**Required action:** An exact transcription of the lines below, from the first through the one containing "XanderLeaDaren (358, 1111)", is the only output wanted.

**Dataset:**
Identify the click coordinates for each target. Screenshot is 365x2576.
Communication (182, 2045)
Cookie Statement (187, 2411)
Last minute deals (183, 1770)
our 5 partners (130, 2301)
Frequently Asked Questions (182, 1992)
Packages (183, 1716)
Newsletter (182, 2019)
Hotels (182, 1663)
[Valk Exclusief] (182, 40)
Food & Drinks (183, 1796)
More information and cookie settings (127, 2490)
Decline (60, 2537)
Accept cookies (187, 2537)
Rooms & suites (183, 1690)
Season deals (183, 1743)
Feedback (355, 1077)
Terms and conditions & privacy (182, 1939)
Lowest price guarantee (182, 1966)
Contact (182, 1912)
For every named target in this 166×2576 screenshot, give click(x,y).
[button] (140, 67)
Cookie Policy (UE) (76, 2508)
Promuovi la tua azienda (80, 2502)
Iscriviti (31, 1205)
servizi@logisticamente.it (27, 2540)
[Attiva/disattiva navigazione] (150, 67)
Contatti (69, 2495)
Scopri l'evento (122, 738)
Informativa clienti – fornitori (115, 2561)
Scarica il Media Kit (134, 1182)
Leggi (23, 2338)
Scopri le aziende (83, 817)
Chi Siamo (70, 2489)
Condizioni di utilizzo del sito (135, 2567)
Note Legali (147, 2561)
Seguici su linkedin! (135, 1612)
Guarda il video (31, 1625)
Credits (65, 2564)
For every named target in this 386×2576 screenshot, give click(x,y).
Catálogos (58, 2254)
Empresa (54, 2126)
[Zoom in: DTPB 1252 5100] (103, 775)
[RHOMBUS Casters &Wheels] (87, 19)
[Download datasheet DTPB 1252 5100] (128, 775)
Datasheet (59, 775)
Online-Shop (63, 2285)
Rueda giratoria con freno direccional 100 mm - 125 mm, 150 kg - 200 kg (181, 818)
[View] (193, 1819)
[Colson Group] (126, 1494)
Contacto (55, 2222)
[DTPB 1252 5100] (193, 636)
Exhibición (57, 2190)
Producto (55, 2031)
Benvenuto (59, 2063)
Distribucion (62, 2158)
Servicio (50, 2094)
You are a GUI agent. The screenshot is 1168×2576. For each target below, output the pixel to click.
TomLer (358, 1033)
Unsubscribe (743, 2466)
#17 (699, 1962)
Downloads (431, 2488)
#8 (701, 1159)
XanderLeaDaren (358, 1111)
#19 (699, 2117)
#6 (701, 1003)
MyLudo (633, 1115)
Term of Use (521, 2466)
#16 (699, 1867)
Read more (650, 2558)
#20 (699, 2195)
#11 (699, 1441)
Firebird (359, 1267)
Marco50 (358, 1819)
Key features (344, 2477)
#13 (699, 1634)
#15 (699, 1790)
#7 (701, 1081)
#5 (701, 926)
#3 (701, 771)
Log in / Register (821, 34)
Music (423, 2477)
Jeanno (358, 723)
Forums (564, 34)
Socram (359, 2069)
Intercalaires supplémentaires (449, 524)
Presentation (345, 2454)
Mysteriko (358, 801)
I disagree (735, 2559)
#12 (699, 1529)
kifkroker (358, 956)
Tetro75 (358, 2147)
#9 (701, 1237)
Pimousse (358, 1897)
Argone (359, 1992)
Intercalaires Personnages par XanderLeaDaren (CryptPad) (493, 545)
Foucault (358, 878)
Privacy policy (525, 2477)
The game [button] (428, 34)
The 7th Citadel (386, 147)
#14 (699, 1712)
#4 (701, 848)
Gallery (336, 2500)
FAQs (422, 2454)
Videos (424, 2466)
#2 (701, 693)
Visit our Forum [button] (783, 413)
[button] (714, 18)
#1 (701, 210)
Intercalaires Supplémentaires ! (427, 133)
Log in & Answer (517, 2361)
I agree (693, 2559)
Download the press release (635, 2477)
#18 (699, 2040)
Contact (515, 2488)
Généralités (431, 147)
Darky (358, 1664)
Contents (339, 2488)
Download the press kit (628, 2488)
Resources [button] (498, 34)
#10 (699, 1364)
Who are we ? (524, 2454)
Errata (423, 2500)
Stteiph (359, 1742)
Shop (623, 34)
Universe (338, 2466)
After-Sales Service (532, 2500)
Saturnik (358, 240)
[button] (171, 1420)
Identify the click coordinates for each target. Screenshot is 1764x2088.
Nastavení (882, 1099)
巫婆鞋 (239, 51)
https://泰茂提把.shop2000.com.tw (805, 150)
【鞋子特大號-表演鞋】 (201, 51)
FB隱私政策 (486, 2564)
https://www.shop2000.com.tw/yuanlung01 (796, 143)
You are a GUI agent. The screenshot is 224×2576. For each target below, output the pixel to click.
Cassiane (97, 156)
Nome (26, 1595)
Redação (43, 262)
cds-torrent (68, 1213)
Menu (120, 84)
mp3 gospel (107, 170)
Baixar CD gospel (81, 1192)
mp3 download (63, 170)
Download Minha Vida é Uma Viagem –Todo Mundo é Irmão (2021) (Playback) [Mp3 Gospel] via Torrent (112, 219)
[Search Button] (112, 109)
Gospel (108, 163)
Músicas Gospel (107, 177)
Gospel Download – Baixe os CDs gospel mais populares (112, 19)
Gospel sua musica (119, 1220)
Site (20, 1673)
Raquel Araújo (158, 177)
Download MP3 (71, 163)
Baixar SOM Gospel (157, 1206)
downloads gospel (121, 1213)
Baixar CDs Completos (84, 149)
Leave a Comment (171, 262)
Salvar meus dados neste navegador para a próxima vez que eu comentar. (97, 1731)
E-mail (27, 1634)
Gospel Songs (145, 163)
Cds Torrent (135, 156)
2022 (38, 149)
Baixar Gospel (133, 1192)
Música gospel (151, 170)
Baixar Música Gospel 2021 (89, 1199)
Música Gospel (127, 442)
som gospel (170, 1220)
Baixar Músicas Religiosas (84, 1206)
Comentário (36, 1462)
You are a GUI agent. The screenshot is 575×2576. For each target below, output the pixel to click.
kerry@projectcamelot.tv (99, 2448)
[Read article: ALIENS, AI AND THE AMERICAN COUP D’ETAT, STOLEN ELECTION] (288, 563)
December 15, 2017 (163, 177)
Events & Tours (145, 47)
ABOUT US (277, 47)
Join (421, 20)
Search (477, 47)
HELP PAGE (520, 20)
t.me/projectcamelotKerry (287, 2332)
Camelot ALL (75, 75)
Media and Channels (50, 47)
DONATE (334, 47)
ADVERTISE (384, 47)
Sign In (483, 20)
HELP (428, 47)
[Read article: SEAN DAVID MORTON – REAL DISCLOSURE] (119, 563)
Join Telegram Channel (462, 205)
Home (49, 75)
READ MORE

**The completed task:**
Identify the click coordinates for each target. Screenshot is 365x2576.
Communication (182, 2045)
Cookie Statement (187, 2411)
Last minute deals (183, 1770)
our 5 partners (130, 2301)
Frequently Asked Questions (182, 1992)
Packages (183, 1716)
Newsletter (182, 2019)
Hotels (182, 1663)
[Valk Exclusief] (182, 40)
Food & Drinks (183, 1796)
More information and cookie settings (127, 2490)
Decline (60, 2537)
Accept cookies (187, 2537)
Rooms & suites (183, 1690)
Season deals (183, 1743)
Feedback (355, 1077)
Terms and conditions & privacy (182, 1939)
Lowest price guarantee (182, 1966)
Contact (182, 1912)
For every named target in this 166×2576 screenshot, give click(x,y).
[button] (140, 67)
Cookie Policy (UE) (76, 2508)
Promuovi la tua azienda (80, 2502)
Iscriviti (31, 1205)
servizi@logisticamente.it (27, 2540)
[Attiva/disattiva navigazione] (150, 67)
Contatti (69, 2495)
Scopri l'evento (122, 738)
Informativa clienti – fornitori (115, 2561)
Scarica il Media Kit (134, 1182)
Leggi (23, 2338)
Scopri le aziende (83, 817)
Chi Siamo (70, 2489)
Condizioni di utilizzo del sito (135, 2567)
Note Legali (147, 2561)
Seguici su linkedin! (135, 1612)
Guarda il video (31, 1625)
Credits (65, 2564)
For every named target in this 386×2576 screenshot, give click(x,y).
Catálogos (58, 2254)
Empresa (54, 2126)
[Zoom in: DTPB 1252 5100] (103, 775)
[RHOMBUS Casters &Wheels] (87, 19)
[Download datasheet DTPB 1252 5100] (128, 775)
Datasheet (59, 775)
Online-Shop (63, 2285)
Rueda giratoria con freno direccional 100 mm - 125 mm, 150 kg - 200 kg (181, 818)
[View] (193, 1819)
[Colson Group] (126, 1494)
Contacto (55, 2222)
[DTPB 1252 5100] (193, 636)
Exhibición (57, 2190)
Producto (55, 2031)
Benvenuto (59, 2063)
Distribucion (62, 2158)
Servicio (50, 2094)
You are a GUI agent. The screenshot is 1168×2576. For each target below, output the pixel to click.
TomLer (358, 1033)
Unsubscribe (743, 2466)
#17 (699, 1962)
Downloads (431, 2488)
#8 (701, 1159)
XanderLeaDaren (358, 1111)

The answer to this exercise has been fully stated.